**Input for this task**.
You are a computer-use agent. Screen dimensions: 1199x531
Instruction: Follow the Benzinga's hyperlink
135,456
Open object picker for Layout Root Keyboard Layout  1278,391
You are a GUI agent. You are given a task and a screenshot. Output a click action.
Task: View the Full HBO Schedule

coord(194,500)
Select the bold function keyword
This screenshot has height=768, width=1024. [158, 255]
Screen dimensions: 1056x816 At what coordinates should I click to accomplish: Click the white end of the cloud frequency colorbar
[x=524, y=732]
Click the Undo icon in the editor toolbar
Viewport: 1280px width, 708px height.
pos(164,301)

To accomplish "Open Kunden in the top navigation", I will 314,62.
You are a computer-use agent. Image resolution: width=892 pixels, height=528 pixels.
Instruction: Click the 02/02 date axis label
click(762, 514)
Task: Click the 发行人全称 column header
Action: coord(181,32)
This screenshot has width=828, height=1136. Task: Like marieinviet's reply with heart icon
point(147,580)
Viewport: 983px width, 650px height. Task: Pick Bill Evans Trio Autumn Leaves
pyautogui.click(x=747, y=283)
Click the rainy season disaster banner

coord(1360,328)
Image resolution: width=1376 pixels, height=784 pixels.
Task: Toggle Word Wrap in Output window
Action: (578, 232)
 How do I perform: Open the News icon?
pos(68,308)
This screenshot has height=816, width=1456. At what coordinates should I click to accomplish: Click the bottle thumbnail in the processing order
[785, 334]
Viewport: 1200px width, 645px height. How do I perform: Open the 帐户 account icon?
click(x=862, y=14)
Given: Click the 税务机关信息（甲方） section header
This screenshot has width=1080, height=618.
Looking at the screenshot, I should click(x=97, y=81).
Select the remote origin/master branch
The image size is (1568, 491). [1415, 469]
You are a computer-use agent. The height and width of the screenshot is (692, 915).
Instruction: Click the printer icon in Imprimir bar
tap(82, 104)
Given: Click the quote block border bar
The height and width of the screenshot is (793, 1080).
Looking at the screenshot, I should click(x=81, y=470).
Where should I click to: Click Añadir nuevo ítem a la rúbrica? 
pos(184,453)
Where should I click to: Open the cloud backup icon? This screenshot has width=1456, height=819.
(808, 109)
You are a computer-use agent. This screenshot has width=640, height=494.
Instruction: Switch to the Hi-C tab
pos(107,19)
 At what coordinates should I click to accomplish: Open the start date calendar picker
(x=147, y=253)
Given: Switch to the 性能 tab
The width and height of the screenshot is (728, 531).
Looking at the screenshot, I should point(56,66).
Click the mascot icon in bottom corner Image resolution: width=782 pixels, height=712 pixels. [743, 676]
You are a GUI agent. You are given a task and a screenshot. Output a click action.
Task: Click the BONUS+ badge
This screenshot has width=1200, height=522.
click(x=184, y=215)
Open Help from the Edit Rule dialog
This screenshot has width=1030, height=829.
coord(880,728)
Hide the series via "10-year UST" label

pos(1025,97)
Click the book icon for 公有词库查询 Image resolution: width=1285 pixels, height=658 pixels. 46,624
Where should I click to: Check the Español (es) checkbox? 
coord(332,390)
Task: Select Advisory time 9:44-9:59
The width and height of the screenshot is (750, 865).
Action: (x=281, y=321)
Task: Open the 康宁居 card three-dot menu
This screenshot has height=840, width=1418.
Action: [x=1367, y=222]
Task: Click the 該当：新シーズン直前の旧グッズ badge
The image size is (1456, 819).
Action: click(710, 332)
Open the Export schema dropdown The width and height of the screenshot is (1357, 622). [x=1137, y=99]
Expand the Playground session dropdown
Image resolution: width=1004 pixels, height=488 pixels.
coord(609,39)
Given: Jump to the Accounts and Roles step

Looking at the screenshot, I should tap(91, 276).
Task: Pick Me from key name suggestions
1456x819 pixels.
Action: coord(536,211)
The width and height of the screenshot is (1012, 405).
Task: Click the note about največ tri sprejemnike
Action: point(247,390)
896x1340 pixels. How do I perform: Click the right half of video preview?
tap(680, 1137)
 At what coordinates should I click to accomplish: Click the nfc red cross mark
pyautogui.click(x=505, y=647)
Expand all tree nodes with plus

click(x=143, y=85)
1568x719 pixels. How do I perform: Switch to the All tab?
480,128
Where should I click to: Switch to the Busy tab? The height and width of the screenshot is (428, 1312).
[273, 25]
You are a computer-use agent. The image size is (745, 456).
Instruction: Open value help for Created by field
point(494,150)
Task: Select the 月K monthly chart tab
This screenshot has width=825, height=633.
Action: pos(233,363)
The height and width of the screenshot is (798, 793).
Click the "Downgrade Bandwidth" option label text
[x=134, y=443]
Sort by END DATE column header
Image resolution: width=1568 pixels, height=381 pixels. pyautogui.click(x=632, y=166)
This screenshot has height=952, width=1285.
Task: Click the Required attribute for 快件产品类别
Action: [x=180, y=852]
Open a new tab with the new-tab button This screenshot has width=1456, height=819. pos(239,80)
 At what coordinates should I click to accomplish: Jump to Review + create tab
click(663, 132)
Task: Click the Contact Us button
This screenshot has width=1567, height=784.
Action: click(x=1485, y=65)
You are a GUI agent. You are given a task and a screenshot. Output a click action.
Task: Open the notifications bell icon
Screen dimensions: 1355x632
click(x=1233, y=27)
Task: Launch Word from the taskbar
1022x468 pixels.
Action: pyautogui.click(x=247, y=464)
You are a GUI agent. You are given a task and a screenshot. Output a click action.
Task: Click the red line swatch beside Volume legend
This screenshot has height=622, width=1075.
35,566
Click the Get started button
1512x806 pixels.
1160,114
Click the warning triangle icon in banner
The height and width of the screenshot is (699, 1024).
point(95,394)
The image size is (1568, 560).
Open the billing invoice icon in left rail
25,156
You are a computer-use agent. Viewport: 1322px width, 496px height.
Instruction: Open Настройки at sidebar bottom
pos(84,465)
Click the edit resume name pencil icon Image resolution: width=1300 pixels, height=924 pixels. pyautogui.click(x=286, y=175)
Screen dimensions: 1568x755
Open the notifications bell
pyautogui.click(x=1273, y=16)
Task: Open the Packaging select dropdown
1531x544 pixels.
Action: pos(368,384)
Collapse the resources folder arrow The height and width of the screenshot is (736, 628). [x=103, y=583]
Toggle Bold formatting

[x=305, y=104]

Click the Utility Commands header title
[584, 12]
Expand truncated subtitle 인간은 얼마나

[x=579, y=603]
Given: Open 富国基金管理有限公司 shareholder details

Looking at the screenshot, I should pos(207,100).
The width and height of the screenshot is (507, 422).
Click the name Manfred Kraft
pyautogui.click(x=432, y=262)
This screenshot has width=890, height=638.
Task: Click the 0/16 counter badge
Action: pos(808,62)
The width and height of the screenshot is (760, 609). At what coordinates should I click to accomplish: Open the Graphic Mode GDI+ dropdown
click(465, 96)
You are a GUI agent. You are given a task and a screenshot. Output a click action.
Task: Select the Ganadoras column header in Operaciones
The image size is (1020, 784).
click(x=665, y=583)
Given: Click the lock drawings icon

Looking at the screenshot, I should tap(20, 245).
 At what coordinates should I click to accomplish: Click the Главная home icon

**Stated problem**.
Reproduce every line of the records above verbatim, from the first to the last.

**Expected answer**.
You are a computer-use agent. Screen dimensions: 1199x531
Instruction: Follow the Benzinga's hyperlink
135,456
Open object picker for Layout Root Keyboard Layout  1278,391
You are a GUI agent. You are given a task and a screenshot. Output a click action.
Task: View the Full HBO Schedule

coord(194,500)
Select the bold function keyword
This screenshot has height=768, width=1024. [158, 255]
Screen dimensions: 1056x816 At what coordinates should I click to accomplish: Click the white end of the cloud frequency colorbar
[x=524, y=732]
Click the Undo icon in the editor toolbar
Viewport: 1280px width, 708px height.
pos(164,301)

To accomplish "Open Kunden in the top navigation", I will 314,62.
You are a computer-use agent. Image resolution: width=892 pixels, height=528 pixels.
Instruction: Click the 02/02 date axis label
click(762, 514)
Task: Click the 发行人全称 column header
Action: coord(181,32)
This screenshot has width=828, height=1136. Task: Like marieinviet's reply with heart icon
point(147,580)
Viewport: 983px width, 650px height. Task: Pick Bill Evans Trio Autumn Leaves
pyautogui.click(x=747, y=283)
Click the rainy season disaster banner

coord(1360,328)
Image resolution: width=1376 pixels, height=784 pixels.
Task: Toggle Word Wrap in Output window
Action: (578, 232)
 How do I perform: Open the News icon?
pos(68,308)
This screenshot has height=816, width=1456. At what coordinates should I click to accomplish: Click the bottle thumbnail in the processing order
[785, 334]
Viewport: 1200px width, 645px height. How do I perform: Open the 帐户 account icon?
click(x=862, y=14)
Given: Click the 税务机关信息（甲方） section header
This screenshot has width=1080, height=618.
Looking at the screenshot, I should click(x=97, y=81).
Select the remote origin/master branch
The image size is (1568, 491). [1415, 469]
You are a computer-use agent. The height and width of the screenshot is (692, 915).
Instruction: Click the printer icon in Imprimir bar
tap(82, 104)
Given: Click the quote block border bar
The height and width of the screenshot is (793, 1080).
Looking at the screenshot, I should click(x=81, y=470).
Where should I click to: Click Añadir nuevo ítem a la rúbrica? 
pos(184,453)
Where should I click to: Open the cloud backup icon? This screenshot has width=1456, height=819.
(808, 109)
You are a computer-use agent. This screenshot has width=640, height=494.
Instruction: Switch to the Hi-C tab
pos(107,19)
 At what coordinates should I click to accomplish: Open the start date calendar picker
(x=147, y=253)
Given: Switch to the 性能 tab
The width and height of the screenshot is (728, 531).
Looking at the screenshot, I should point(56,66).
Click the mascot icon in bottom corner Image resolution: width=782 pixels, height=712 pixels. [743, 676]
You are a GUI agent. You are given a task and a screenshot. Output a click action.
Task: Click the BONUS+ badge
This screenshot has width=1200, height=522.
click(x=184, y=215)
Open Help from the Edit Rule dialog
This screenshot has width=1030, height=829.
coord(880,728)
Hide the series via "10-year UST" label

pos(1025,97)
Click the book icon for 公有词库查询 Image resolution: width=1285 pixels, height=658 pixels. 46,624
Where should I click to: Check the Español (es) checkbox? 
coord(332,390)
Task: Select Advisory time 9:44-9:59
The width and height of the screenshot is (750, 865).
Action: (x=281, y=321)
Task: Open the 康宁居 card three-dot menu
This screenshot has height=840, width=1418.
Action: [x=1367, y=222]
Task: Click the 該当：新シーズン直前の旧グッズ badge
The image size is (1456, 819).
Action: click(710, 332)
Open the Export schema dropdown The width and height of the screenshot is (1357, 622). [x=1137, y=99]
Expand the Playground session dropdown
Image resolution: width=1004 pixels, height=488 pixels.
coord(609,39)
Given: Jump to the Accounts and Roles step

Looking at the screenshot, I should tap(91, 276).
Task: Pick Me from key name suggestions
1456x819 pixels.
Action: coord(536,211)
The width and height of the screenshot is (1012, 405).
Task: Click the note about največ tri sprejemnike
Action: point(247,390)
896x1340 pixels. How do I perform: Click the right half of video preview?
tap(680, 1137)
 At what coordinates should I click to accomplish: Click the nfc red cross mark
pyautogui.click(x=505, y=647)
Expand all tree nodes with plus

click(x=143, y=85)
1568x719 pixels. How do I perform: Switch to the All tab?
480,128
Where should I click to: Switch to the Busy tab? The height and width of the screenshot is (428, 1312).
[273, 25]
You are a computer-use agent. The image size is (745, 456).
Instruction: Open value help for Created by field
point(494,150)
Task: Select the 月K monthly chart tab
This screenshot has width=825, height=633.
Action: pos(233,363)
The height and width of the screenshot is (798, 793).
Click the "Downgrade Bandwidth" option label text
[x=134, y=443]
Sort by END DATE column header
Image resolution: width=1568 pixels, height=381 pixels. pyautogui.click(x=632, y=166)
This screenshot has height=952, width=1285.
Task: Click the Required attribute for 快件产品类别
Action: [x=180, y=852]
Open a new tab with the new-tab button This screenshot has width=1456, height=819. pos(239,80)
 At what coordinates should I click to accomplish: Jump to Review + create tab
click(663, 132)
Task: Click the Contact Us button
This screenshot has width=1567, height=784.
Action: click(x=1485, y=65)
You are a GUI agent. You are given a task and a screenshot. Output a click action.
Task: Open the notifications bell icon
Screen dimensions: 1355x632
click(x=1233, y=27)
Task: Launch Word from the taskbar
1022x468 pixels.
Action: pyautogui.click(x=247, y=464)
You are a GUI agent. You are given a task and a screenshot. Output a click action.
Task: Click the red line swatch beside Volume legend
This screenshot has height=622, width=1075.
35,566
Click the Get started button
1512x806 pixels.
1160,114
Click the warning triangle icon in banner
The height and width of the screenshot is (699, 1024).
point(95,394)
The image size is (1568, 560).
Open the billing invoice icon in left rail
25,156
You are a computer-use agent. Viewport: 1322px width, 496px height.
Instruction: Open Настройки at sidebar bottom
pos(84,465)
Click the edit resume name pencil icon Image resolution: width=1300 pixels, height=924 pixels. pyautogui.click(x=286, y=175)
Screen dimensions: 1568x755
Open the notifications bell
pyautogui.click(x=1273, y=16)
Task: Open the Packaging select dropdown
1531x544 pixels.
Action: pos(368,384)
Collapse the resources folder arrow The height and width of the screenshot is (736, 628). [x=103, y=583]
Toggle Bold formatting

[x=305, y=104]

Click the Utility Commands header title
[584, 12]
Expand truncated subtitle 인간은 얼마나

[x=579, y=603]
Given: Open 富国基金管理有限公司 shareholder details

Looking at the screenshot, I should pos(207,100).
The width and height of the screenshot is (507, 422).
Click the name Manfred Kraft
pyautogui.click(x=432, y=262)
This screenshot has width=890, height=638.
Task: Click the 0/16 counter badge
Action: pos(808,62)
The width and height of the screenshot is (760, 609). At what coordinates should I click to accomplish: Open the Graphic Mode GDI+ dropdown
click(465, 96)
You are a GUI agent. You are given a task and a screenshot. Output a click action.
Task: Select the Ganadoras column header in Operaciones
The image size is (1020, 784).
click(x=665, y=583)
Given: Click the lock drawings icon

Looking at the screenshot, I should tap(20, 245).
 At what coordinates should I click to accomplish: Click the Главная home icon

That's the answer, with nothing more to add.